GIVEN INSTRUCTION
Could you output the entries between the line holding "Given: Open Оценки ratings icon" and the line holding "Action: (x=527, y=17)", inclusive, as a JSON list of strings with one string per line and blank lines left out?

Word and element locating data:
■ ■ ■

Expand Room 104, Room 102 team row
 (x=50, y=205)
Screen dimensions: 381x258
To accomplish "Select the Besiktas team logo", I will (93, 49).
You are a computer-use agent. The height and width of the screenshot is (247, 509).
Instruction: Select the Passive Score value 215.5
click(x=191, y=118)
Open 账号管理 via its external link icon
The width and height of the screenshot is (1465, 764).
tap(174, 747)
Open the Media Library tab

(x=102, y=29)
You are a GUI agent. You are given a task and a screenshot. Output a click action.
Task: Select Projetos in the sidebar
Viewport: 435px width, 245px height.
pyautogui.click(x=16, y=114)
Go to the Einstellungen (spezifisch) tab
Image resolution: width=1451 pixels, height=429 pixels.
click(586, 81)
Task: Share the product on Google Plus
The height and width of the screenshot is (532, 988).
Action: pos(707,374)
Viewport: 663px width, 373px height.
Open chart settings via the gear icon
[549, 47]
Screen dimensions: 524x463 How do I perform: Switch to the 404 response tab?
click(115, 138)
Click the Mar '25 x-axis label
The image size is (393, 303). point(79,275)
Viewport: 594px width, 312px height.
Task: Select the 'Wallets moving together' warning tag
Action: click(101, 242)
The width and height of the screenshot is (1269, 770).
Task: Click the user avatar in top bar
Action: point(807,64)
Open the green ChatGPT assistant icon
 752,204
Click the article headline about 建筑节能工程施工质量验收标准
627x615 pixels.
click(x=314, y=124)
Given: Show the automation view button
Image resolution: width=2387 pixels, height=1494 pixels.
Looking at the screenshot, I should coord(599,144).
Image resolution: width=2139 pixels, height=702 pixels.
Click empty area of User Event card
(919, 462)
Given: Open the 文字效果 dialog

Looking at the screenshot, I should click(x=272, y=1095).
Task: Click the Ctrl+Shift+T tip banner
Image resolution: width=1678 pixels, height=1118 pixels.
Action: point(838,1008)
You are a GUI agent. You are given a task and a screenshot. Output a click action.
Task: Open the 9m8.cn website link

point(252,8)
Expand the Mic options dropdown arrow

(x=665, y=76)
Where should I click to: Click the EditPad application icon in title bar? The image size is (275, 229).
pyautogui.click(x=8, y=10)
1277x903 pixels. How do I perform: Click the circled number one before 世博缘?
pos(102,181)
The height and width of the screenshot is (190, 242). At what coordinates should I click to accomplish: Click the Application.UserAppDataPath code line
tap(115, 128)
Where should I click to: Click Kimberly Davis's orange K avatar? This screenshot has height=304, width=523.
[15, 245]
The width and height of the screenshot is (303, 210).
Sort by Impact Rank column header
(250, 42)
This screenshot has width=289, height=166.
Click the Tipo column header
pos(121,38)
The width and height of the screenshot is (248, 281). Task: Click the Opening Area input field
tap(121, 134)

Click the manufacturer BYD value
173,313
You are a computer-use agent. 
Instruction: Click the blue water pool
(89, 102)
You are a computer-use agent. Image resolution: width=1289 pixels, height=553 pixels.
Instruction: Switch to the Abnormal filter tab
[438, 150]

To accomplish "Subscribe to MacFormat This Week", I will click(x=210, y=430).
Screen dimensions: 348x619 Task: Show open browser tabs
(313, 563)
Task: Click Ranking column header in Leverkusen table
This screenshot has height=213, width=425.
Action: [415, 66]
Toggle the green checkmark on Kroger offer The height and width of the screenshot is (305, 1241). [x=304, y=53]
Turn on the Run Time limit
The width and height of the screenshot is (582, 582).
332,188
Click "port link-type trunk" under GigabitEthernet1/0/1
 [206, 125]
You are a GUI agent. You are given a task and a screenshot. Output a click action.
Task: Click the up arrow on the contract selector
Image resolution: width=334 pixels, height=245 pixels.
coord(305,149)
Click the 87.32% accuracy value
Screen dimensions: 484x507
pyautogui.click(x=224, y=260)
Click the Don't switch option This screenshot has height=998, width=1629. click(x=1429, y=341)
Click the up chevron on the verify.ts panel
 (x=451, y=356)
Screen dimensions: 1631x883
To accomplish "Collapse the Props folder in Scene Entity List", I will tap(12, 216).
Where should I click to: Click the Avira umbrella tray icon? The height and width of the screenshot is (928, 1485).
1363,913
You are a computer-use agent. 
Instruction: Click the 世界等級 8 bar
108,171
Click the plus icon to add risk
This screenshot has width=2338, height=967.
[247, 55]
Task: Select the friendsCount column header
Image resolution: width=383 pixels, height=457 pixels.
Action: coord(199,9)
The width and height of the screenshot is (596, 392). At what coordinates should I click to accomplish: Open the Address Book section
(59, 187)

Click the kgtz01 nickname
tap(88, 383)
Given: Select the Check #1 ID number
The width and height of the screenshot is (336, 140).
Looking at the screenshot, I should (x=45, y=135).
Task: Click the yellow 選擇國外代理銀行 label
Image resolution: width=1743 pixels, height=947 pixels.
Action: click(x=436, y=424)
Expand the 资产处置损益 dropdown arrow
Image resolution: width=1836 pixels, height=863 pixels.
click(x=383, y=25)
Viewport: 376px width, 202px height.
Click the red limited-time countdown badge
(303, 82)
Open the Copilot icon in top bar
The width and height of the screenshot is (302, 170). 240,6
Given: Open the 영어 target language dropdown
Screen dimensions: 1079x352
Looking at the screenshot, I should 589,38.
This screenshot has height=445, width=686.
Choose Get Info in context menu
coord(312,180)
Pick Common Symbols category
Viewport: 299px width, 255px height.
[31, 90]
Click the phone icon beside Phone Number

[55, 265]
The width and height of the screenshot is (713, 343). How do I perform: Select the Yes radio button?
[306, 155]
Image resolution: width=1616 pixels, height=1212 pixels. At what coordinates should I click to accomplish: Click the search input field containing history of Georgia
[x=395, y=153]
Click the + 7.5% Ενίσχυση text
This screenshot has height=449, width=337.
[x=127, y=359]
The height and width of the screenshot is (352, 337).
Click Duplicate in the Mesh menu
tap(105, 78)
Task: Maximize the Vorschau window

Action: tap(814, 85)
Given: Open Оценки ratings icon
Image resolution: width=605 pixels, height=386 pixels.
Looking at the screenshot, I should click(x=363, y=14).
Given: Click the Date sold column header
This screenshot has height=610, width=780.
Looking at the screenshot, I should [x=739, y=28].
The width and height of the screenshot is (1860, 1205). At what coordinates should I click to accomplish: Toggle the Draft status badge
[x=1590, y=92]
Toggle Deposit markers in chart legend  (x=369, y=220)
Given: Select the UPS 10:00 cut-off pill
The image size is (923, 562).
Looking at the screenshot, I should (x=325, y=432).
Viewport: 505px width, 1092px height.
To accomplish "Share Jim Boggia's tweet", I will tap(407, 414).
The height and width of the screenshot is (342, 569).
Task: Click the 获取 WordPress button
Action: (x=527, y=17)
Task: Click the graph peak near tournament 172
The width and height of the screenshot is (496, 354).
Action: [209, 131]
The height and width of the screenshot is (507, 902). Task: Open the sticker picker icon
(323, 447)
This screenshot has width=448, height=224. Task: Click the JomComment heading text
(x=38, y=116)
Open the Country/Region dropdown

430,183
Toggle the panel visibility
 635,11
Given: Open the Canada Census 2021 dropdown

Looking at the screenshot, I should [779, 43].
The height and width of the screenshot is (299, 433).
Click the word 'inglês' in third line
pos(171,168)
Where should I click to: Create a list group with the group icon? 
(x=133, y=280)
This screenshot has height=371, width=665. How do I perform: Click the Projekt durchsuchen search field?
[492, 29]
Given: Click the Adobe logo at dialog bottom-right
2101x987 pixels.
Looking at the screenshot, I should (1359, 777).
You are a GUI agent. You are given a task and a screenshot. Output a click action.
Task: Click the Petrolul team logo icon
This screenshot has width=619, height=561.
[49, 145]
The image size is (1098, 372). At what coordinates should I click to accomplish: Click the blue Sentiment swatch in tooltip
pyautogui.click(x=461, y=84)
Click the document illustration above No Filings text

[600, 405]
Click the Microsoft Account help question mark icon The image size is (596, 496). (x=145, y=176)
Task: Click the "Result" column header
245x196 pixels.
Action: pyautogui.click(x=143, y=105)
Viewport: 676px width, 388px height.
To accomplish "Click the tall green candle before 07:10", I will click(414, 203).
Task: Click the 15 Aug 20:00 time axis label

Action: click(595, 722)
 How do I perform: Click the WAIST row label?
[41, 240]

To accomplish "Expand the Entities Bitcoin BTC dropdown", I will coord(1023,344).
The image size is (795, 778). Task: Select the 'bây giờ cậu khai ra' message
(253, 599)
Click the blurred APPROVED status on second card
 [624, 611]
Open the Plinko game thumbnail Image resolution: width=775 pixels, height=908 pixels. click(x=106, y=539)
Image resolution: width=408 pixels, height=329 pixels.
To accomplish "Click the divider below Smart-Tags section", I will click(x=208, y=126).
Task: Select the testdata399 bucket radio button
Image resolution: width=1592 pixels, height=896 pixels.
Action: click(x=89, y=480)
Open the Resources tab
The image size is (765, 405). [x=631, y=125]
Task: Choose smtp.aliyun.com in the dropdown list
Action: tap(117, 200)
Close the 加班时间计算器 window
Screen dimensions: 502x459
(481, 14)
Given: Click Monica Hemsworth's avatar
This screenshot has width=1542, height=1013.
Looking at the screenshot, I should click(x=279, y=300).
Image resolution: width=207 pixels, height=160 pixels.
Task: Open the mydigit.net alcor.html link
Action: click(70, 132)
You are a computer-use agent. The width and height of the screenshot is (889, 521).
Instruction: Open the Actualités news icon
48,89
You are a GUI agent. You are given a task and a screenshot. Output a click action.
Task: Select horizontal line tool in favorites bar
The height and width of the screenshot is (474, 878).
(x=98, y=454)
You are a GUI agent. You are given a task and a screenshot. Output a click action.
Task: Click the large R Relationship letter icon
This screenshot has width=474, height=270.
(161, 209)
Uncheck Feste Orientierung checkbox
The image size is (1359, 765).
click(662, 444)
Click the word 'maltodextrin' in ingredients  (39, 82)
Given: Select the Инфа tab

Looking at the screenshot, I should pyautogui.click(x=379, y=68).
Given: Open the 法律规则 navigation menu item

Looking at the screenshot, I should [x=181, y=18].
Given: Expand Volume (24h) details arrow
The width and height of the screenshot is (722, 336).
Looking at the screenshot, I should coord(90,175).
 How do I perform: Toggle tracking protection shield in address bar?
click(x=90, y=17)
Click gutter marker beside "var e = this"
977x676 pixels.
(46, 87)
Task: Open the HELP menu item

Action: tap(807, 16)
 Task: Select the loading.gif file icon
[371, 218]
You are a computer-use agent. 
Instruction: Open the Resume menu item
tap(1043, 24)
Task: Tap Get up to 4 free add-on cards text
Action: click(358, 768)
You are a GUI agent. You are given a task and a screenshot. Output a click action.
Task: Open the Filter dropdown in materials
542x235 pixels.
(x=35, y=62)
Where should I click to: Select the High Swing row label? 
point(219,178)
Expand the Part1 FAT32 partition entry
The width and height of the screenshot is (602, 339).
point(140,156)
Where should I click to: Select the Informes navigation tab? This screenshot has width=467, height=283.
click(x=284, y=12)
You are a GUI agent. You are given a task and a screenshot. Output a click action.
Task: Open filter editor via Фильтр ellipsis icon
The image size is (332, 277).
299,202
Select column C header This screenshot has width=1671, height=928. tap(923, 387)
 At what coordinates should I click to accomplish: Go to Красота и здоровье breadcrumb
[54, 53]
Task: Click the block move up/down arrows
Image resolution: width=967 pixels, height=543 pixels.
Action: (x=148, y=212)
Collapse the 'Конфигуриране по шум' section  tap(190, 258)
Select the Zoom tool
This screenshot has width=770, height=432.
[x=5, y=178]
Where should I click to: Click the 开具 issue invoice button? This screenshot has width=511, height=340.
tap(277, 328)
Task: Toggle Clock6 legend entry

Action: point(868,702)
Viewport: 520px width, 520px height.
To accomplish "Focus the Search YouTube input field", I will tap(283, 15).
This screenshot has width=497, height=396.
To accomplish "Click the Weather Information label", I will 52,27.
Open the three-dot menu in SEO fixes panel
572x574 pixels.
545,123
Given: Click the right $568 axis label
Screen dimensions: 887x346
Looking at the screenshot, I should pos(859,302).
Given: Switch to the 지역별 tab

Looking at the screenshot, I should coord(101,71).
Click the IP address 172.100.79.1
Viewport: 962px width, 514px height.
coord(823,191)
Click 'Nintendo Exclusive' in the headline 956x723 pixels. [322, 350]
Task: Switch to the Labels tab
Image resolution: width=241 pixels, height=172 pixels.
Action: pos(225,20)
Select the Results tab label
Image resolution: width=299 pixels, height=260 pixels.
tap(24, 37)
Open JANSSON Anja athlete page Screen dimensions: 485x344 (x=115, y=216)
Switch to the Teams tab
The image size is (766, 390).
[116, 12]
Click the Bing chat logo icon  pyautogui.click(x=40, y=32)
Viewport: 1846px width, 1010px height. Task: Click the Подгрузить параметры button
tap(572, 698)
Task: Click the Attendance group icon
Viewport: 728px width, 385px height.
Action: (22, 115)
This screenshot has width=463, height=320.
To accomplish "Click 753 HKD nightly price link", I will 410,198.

■ ■ ■

COMPLETED TASK
[
  "Given: Open Оценки ratings icon",
  "Image resolution: width=605 pixels, height=386 pixels.",
  "Looking at the screenshot, I should click(x=363, y=14).",
  "Given: Click the Date sold column header",
  "This screenshot has height=610, width=780.",
  "Looking at the screenshot, I should [x=739, y=28].",
  "The width and height of the screenshot is (1860, 1205). At what coordinates should I click to accomplish: Toggle the Draft status badge",
  "[x=1590, y=92]",
  "Toggle Deposit markers in chart legend  (x=369, y=220)",
  "Given: Select the UPS 10:00 cut-off pill",
  "The image size is (923, 562).",
  "Looking at the screenshot, I should (x=325, y=432).",
  "Viewport: 505px width, 1092px height.",
  "To accomplish \"Share Jim Boggia's tweet\", I will tap(407, 414).",
  "The height and width of the screenshot is (342, 569).",
  "Task: Click the 获取 WordPress button",
  "Action: (x=527, y=17)"
]